All four troopers are members of the Highway Patrol's Criminal Interdiction Team, which employs dogs to find drugs.

The dog who was allegedly abused, Ricoh, a Belgian Malinois, has been removed from Jones' care and is being housed in a kennel at the patrol's Training Academy in Raleigh. Ricoh had been Jones' partner for seven years and lived at Jones' home.

As a result of the investigation, Colonel W. Fletcher Clay, commander of the Highway Patrol, ordered a complete review of the force's entire K-9 program. Clay met with patrol command staff met on Friday and developed several plans of action to deal with the allegations of animal abuse and other personnel issues facing the Highway Patrol, Clendenin said

Trooper Michael A. Steele, 28, quit last Sunday after allegations emerged that he stopped a Hispanic couple in Carrboro last month and told the husband he would face immigration violations if he did not leave his wife behind and drive away from the stop.
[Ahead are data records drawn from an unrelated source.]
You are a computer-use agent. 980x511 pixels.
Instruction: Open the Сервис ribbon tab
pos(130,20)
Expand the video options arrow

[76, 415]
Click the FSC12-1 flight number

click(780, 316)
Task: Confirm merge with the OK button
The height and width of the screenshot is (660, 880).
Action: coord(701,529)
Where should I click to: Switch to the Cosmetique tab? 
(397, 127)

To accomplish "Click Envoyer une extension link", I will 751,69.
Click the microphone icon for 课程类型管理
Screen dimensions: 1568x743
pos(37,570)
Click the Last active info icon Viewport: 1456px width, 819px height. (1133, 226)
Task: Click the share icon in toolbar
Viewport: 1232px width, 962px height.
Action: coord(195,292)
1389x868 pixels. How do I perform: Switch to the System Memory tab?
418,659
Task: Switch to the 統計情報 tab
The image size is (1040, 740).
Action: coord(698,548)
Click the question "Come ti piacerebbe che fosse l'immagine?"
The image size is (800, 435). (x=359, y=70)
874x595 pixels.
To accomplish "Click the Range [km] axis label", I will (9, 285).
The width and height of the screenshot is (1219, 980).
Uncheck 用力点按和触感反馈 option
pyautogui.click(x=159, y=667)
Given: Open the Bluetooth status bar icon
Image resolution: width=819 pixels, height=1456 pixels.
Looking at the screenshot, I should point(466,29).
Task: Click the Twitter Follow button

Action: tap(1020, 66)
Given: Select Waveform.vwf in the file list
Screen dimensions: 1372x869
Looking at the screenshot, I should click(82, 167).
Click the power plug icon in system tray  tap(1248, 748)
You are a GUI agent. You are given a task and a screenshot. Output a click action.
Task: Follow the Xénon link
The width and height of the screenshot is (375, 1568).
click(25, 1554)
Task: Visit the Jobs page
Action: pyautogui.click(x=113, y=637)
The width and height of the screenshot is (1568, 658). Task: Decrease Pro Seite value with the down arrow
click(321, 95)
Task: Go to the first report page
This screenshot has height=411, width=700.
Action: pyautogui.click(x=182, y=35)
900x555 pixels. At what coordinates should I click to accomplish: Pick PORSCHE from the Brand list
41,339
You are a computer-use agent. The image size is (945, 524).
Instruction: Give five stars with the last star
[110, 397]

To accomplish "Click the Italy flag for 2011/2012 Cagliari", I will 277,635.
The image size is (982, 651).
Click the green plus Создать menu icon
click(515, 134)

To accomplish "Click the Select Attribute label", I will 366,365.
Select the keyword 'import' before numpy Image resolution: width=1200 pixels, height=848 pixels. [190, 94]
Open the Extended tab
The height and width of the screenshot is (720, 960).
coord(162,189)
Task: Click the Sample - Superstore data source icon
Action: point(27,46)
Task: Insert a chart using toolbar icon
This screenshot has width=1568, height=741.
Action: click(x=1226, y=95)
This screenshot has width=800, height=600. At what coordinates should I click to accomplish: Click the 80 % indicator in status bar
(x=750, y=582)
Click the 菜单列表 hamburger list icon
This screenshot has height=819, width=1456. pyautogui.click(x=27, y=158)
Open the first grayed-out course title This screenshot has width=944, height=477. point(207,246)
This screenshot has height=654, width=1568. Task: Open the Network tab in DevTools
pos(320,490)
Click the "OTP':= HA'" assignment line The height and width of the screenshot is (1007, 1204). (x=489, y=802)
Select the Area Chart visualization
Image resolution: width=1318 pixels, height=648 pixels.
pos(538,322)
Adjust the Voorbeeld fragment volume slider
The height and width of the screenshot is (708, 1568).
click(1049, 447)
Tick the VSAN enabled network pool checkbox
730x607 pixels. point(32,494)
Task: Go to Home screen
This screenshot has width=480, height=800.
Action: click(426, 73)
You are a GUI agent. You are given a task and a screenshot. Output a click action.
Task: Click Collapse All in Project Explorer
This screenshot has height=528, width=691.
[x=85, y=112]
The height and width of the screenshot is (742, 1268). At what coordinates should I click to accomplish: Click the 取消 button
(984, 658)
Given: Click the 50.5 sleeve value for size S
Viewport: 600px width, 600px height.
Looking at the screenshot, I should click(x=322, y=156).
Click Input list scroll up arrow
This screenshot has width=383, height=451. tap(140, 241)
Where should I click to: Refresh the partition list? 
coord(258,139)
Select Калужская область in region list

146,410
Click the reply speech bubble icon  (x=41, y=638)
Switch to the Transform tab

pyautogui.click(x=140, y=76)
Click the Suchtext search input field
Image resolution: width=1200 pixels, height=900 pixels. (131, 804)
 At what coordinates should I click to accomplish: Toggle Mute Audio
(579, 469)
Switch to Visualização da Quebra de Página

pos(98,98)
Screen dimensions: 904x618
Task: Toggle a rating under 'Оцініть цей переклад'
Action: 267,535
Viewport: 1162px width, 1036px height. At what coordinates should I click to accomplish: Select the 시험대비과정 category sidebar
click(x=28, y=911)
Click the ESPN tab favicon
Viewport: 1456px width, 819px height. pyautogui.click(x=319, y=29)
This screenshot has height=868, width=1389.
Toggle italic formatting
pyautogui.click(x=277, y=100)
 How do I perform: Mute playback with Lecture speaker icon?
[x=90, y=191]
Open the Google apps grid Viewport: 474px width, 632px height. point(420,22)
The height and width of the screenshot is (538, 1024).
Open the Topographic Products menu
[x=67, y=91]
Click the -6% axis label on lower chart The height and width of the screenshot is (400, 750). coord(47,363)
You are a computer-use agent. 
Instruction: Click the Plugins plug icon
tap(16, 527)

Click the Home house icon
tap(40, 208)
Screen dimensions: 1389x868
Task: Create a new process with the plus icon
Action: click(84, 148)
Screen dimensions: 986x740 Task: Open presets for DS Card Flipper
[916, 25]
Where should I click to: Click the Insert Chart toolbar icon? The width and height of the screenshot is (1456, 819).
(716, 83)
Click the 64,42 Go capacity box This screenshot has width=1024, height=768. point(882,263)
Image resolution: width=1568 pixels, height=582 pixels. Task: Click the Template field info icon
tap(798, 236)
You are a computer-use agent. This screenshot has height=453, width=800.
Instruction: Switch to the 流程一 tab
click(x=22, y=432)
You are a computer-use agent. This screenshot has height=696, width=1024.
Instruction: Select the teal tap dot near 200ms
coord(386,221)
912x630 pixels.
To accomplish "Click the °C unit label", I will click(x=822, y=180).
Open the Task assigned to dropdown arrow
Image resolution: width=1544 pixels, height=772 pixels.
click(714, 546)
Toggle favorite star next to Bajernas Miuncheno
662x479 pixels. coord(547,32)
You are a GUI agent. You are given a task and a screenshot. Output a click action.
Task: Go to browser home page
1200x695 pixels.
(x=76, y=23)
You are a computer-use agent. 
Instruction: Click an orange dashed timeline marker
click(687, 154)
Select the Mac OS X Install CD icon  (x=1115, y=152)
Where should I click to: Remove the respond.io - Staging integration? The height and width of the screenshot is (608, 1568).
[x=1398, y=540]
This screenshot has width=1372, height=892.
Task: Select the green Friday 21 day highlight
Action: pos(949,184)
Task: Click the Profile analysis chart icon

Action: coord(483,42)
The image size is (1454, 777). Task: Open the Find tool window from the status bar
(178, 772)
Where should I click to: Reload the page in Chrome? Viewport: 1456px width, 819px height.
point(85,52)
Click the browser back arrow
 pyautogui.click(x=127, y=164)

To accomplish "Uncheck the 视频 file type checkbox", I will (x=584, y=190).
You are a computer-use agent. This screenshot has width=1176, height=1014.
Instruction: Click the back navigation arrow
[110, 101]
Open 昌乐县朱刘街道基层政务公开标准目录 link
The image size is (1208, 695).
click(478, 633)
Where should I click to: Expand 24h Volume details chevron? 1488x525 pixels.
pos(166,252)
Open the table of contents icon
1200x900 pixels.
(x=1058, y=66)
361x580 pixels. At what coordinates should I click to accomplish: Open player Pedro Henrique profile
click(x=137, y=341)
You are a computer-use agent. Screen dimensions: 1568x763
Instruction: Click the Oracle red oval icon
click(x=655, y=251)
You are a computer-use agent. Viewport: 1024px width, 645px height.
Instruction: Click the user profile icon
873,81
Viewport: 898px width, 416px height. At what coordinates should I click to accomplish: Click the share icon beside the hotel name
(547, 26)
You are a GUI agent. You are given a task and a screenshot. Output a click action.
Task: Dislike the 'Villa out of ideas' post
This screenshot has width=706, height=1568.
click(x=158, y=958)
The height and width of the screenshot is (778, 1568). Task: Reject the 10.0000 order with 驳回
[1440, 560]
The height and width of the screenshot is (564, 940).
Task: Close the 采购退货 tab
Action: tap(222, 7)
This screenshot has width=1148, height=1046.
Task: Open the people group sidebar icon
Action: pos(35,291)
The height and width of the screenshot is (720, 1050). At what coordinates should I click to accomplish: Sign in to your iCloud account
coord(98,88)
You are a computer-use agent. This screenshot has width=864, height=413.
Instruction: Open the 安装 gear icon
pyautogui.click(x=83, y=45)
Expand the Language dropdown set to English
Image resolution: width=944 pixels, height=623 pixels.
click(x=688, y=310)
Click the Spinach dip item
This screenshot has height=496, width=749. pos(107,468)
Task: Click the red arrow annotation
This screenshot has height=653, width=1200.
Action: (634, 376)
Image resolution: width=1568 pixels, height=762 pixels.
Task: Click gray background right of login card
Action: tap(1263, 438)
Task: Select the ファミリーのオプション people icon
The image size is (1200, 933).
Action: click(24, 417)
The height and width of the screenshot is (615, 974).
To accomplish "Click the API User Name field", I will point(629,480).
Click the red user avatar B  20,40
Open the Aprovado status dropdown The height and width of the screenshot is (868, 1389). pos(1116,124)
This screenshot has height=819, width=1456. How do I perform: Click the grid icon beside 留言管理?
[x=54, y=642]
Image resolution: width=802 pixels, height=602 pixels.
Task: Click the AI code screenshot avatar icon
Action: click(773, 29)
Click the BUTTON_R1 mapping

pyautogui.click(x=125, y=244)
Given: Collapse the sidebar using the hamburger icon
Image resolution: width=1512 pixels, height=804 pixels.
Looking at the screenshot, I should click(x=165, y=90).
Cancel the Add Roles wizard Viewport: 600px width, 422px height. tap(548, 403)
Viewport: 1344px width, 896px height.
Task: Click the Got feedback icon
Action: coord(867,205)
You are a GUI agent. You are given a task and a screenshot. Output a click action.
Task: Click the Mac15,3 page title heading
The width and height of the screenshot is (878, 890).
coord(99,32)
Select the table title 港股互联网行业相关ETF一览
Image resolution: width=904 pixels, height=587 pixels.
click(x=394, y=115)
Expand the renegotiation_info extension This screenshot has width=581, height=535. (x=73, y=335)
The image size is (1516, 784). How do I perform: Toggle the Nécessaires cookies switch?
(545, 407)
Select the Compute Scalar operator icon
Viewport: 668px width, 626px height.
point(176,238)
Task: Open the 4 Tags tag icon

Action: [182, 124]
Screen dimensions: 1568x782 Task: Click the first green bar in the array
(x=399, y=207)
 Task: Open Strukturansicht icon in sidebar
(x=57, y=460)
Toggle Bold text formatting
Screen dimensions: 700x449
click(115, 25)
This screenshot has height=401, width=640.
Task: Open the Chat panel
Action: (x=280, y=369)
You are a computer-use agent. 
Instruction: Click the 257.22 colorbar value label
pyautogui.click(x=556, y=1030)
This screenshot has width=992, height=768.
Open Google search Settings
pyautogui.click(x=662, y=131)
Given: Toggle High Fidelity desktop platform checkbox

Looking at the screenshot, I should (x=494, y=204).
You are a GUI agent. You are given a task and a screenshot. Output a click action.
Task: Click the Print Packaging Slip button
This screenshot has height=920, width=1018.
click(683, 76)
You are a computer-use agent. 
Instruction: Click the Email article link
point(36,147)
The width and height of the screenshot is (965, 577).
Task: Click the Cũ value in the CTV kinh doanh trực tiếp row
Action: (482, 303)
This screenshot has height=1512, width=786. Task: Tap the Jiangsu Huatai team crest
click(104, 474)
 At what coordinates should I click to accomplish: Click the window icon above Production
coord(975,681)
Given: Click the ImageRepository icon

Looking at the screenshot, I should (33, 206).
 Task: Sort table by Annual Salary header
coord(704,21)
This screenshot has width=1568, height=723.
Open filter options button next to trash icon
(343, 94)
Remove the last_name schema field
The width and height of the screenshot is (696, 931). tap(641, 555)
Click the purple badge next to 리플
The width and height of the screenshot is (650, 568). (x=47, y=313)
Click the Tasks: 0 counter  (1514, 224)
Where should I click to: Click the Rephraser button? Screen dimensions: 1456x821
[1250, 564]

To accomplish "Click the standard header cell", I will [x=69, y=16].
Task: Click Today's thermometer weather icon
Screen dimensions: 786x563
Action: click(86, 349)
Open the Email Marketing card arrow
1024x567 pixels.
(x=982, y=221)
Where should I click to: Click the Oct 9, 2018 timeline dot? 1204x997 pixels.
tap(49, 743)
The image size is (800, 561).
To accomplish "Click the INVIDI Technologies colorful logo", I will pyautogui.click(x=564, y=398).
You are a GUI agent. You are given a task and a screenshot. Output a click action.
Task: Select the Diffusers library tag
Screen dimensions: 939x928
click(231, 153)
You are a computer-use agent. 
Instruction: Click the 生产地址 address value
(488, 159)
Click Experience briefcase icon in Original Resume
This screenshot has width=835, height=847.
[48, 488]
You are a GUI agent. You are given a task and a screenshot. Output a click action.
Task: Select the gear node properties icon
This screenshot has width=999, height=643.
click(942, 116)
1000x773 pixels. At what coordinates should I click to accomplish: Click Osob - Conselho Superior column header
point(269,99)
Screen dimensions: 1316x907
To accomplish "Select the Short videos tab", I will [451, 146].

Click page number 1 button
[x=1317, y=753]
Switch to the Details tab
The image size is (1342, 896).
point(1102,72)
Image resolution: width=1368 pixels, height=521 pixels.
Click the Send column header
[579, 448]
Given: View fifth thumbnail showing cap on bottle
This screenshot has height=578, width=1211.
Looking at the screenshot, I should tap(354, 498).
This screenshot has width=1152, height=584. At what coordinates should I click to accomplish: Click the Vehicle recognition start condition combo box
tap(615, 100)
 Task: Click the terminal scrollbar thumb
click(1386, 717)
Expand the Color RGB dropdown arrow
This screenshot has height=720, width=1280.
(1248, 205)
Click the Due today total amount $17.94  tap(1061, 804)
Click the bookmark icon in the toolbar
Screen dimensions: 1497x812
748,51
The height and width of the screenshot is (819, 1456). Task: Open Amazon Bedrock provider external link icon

The week before, the Highway Patrol fired former trooper Scott Harrison, 31, who is accused of profiling young women at night during traffic stops in his Wake County patrol area. Harrison, who said he will appeal the dismissal and has adamantly denied the allegations against him, saying he believes he was fair in his arrests.

Clendenin said the 1,820 sworn troopers, who wrote more than 1 million traffic citations last year, received 165 complaints of misconduct during the same period. Eighty-seven of those resulted in disciplinary actions, ranging from reprimand to termination, he said.

"We have a high standard of conduct that we expect of our troopers," he said earlier this week in response to Steele's resignation. "When they sway off of that, we take quick action. It's not something we're going to tolerate."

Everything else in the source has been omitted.